I am having some trouble getting this sed oneliner working right:
Code:
s/\( \|"\)\([A-Z]\{0,1\}[a-z]\{1,\}ance\|cable\|cy\|ence\|ery\|ious\|mental\|ment\|ness\|sion\|tional\|tion\|tive\)\( \|,\|'\|"\|;\|:\|.\)/\1<b><font color="ff0000">\2<\/font><\/b>\3/g
I want all words ending in any of the first set of 13 OR conditions to match the expr and then have the entire word flanked by HTML bold and font tags as specified, but of course this is not quite occurring yet.

my logic follows that sed should:
first) look for either a space or " char
second) then for the next char that follows check if it is a single uppercase letter or not, which is optional and ok
third) then at least 1 lowercase char must follow in the expr up to an indefinite (undefine) series of lowercase letters
fourth) the next char that follows, breaking the series of lowercase letters must match 1 of the 13 possibilities separated by the first series of \| OR conditionals
fifth) finally the expr must end with 1 of 7 chars that are again separated by the \| OR conditional; specifically the expr should not be an alphanumeric char (basically either a space or punctuation to mark the end of a word)

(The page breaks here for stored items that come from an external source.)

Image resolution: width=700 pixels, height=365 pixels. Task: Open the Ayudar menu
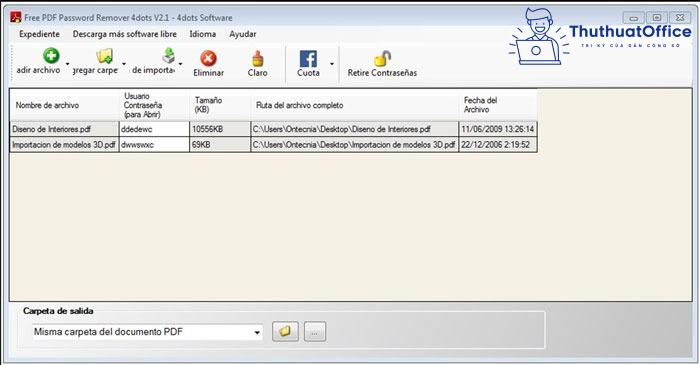click(242, 34)
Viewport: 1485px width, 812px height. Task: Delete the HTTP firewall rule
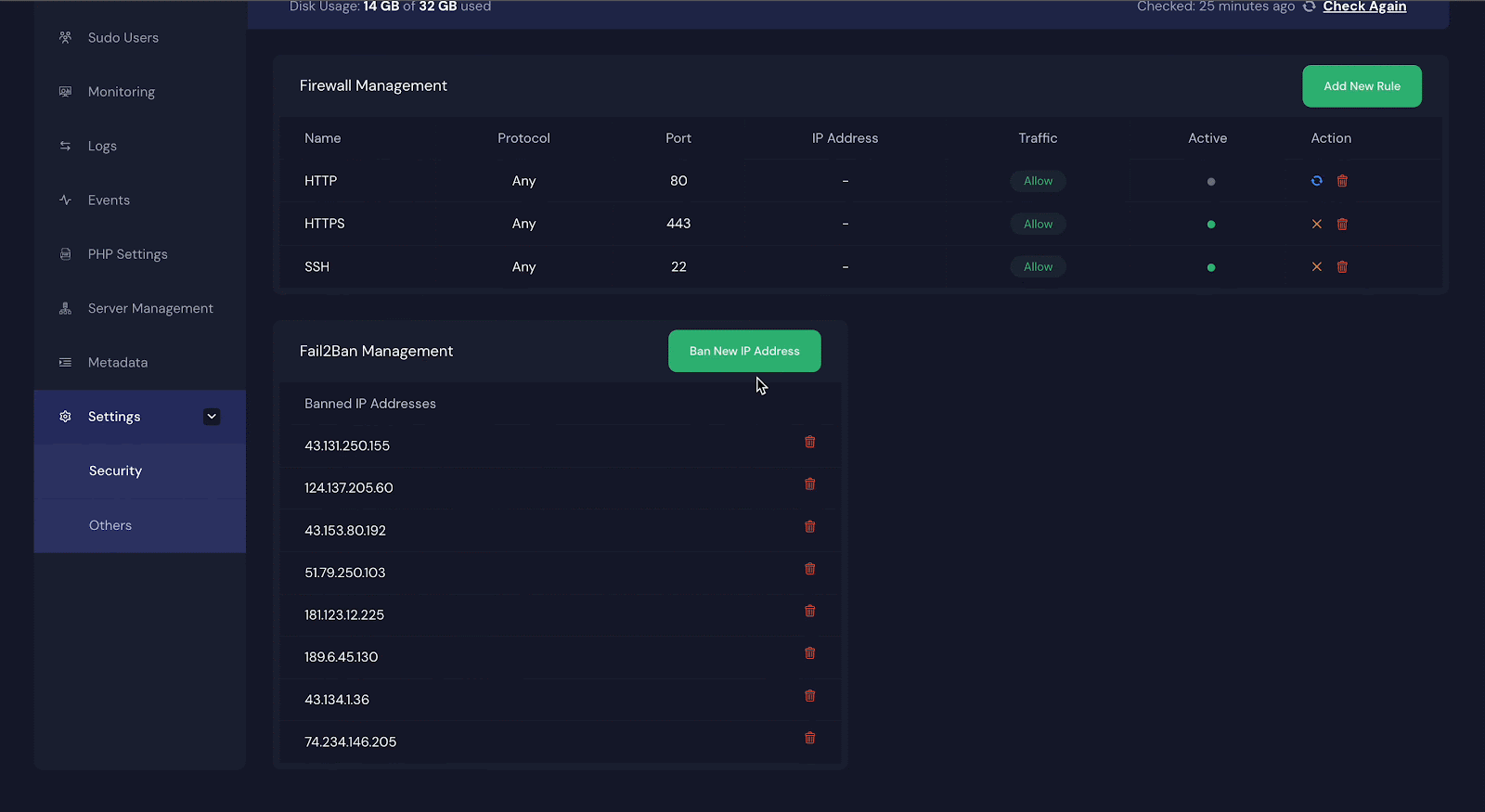1342,181
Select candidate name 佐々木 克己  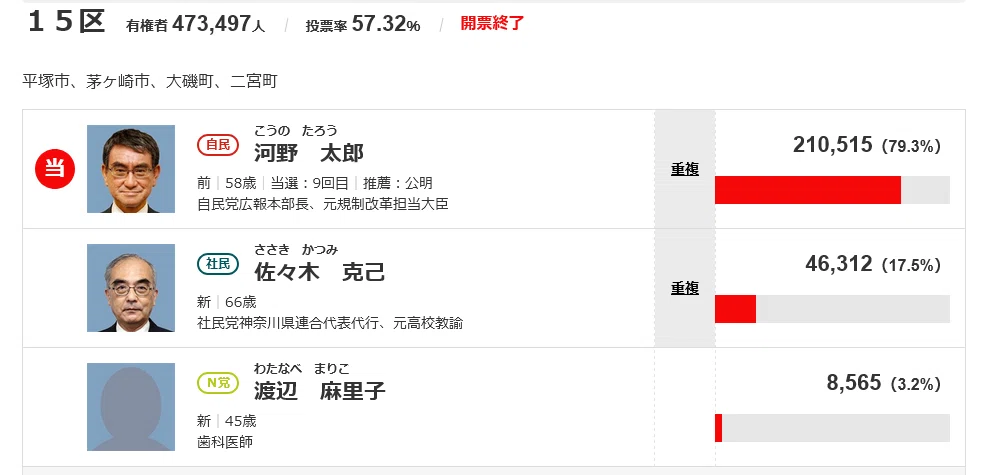point(319,272)
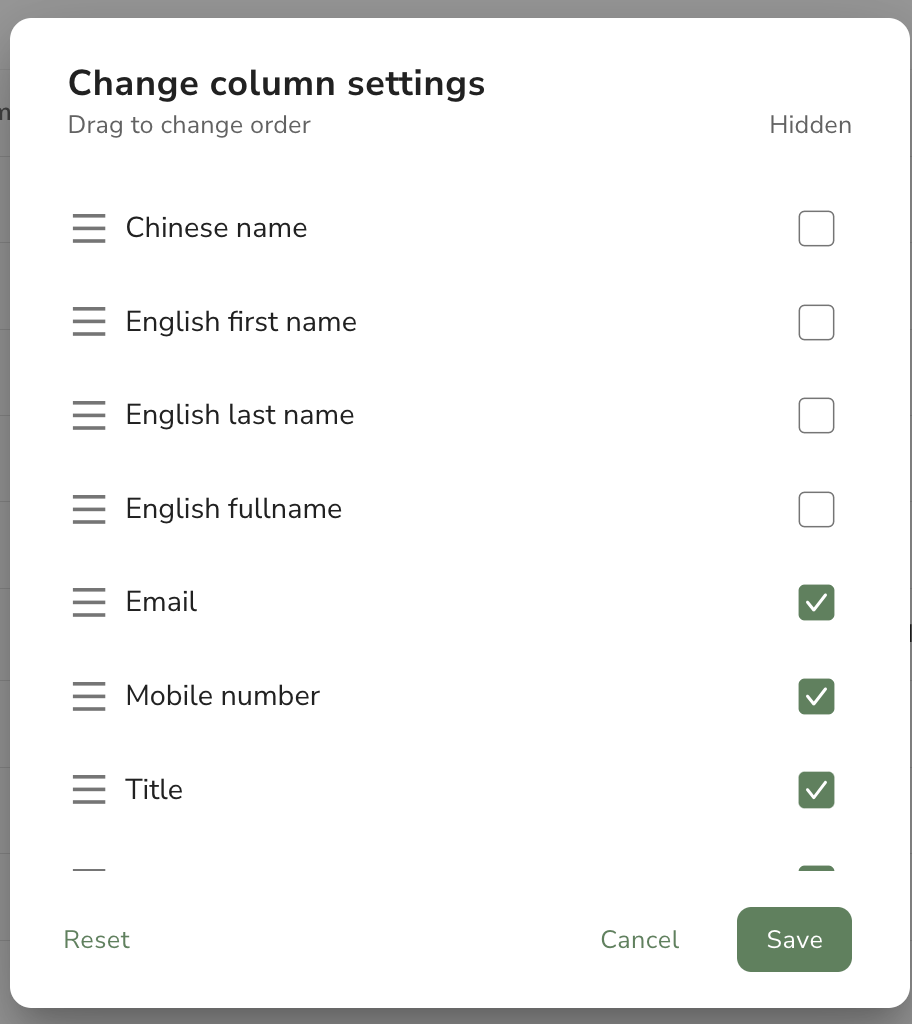Unhide the Mobile number column

816,696
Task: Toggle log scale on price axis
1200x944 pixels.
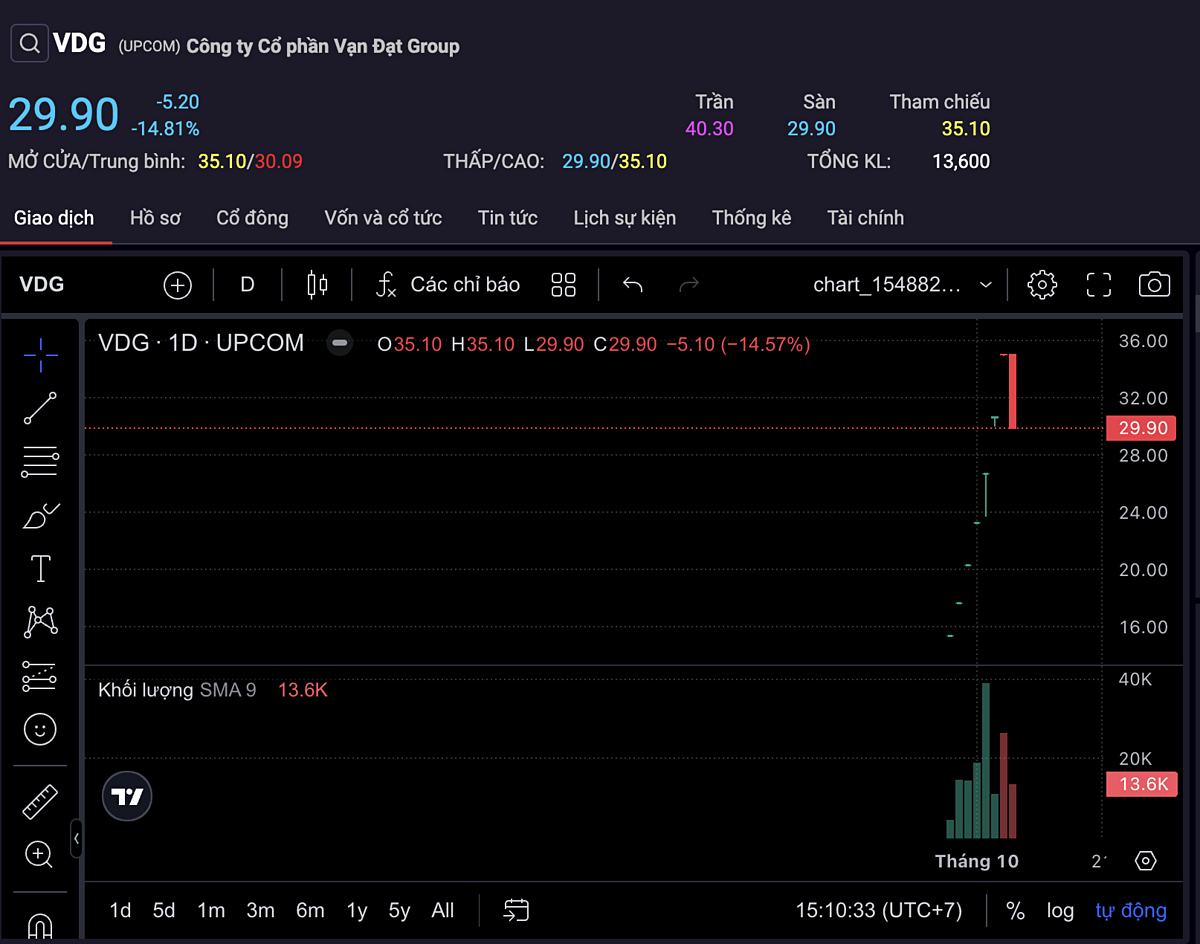Action: point(1060,911)
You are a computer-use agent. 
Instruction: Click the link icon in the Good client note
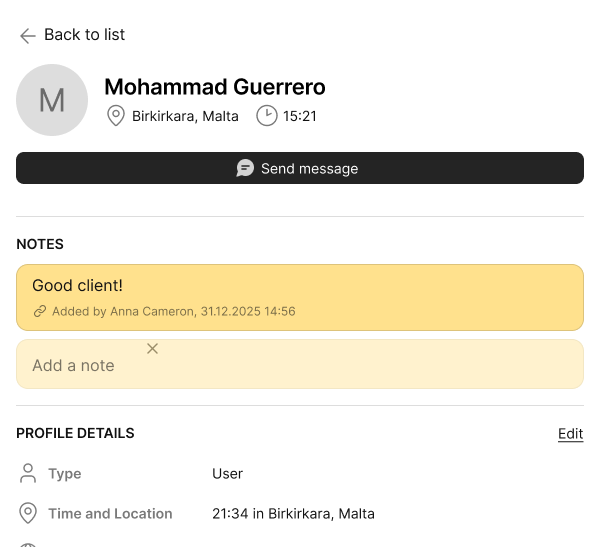tap(40, 312)
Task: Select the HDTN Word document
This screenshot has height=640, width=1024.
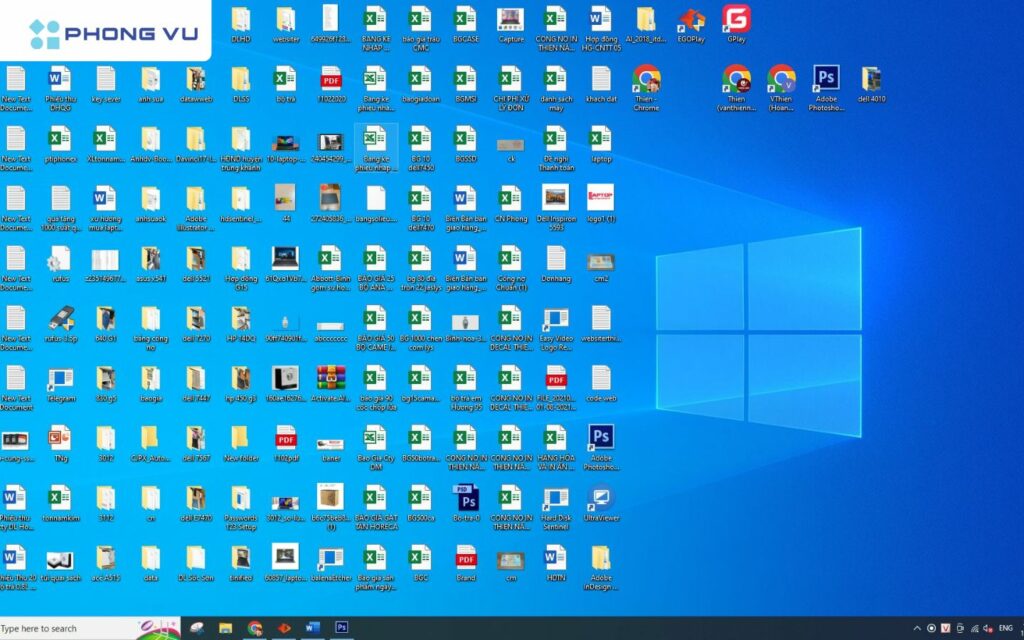Action: [555, 557]
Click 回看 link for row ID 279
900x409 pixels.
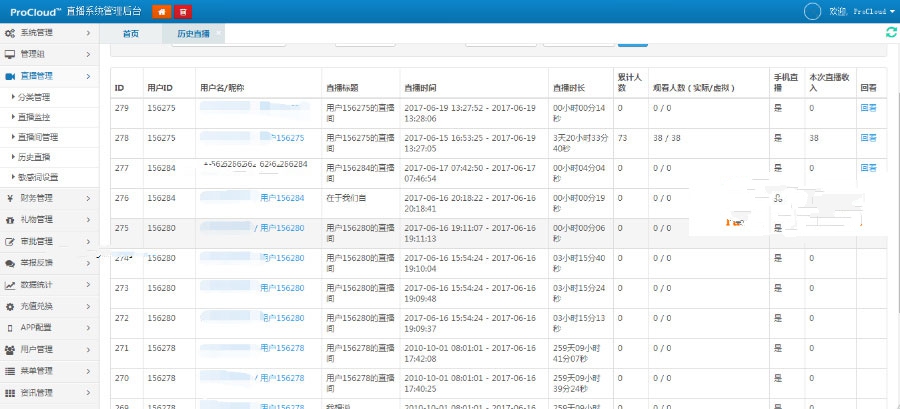point(869,108)
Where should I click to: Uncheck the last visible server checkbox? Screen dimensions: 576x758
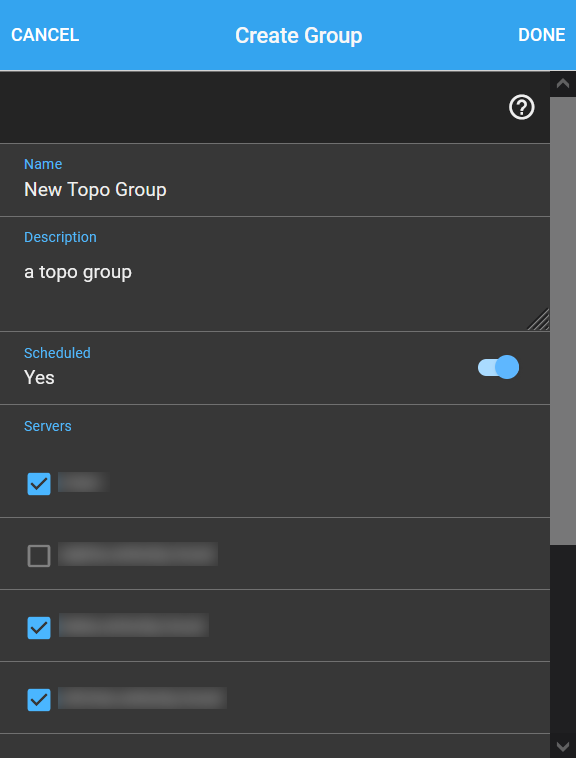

Unfortunately my logic is failing here somewhere, because not only are words like "environmental" not matching the expr (but should b/c it begins with a " followed by a series of lowercase letters [environ] followed by the mental in the first set of OR conditions and ending wit a " from the second set of OR conditions, but words like "cycle" are being highlighted, but not the entire word, just the cy part of that word is getting surrounded in the HTML bold and font tags; but this word should even qualify at all because the cy part of the word occurs with lowercase letters that follows (NOT in the second set of OR conditions as a means of avoiding words like this), but if it was a word I wanted to highlight I want the entire word encapsulated in the HTML tags and not just the cy, so I guess sed sees just the cy part of cycle as matching the expr.
I can make it work fine if I remove the first set of OR conditions: ance\|cable\|cy\|ence\|ery\|ious\|mental\|ment\|ne ss\|sion\|tional\|tion\|tive, and instead create a separate line in my sed file for them such as:
Code:
s/\( \|"\)\([A-Za-z][a-z]*ance\)\( \|,\|'\|"\|;\|:\|.\)/\1<b><font color="ff0000">\2<\/font><\/b>\3/g
s/\( \|"\)\([A-Za-z][a-z]*cable\)\( \|,\|'\|"\|;\|:\|.\)/\1<b><font color="ff0000">\2<\/font><\/b>\3/g
But I would really love to know why this oneliner does not work b/c I cannot see it.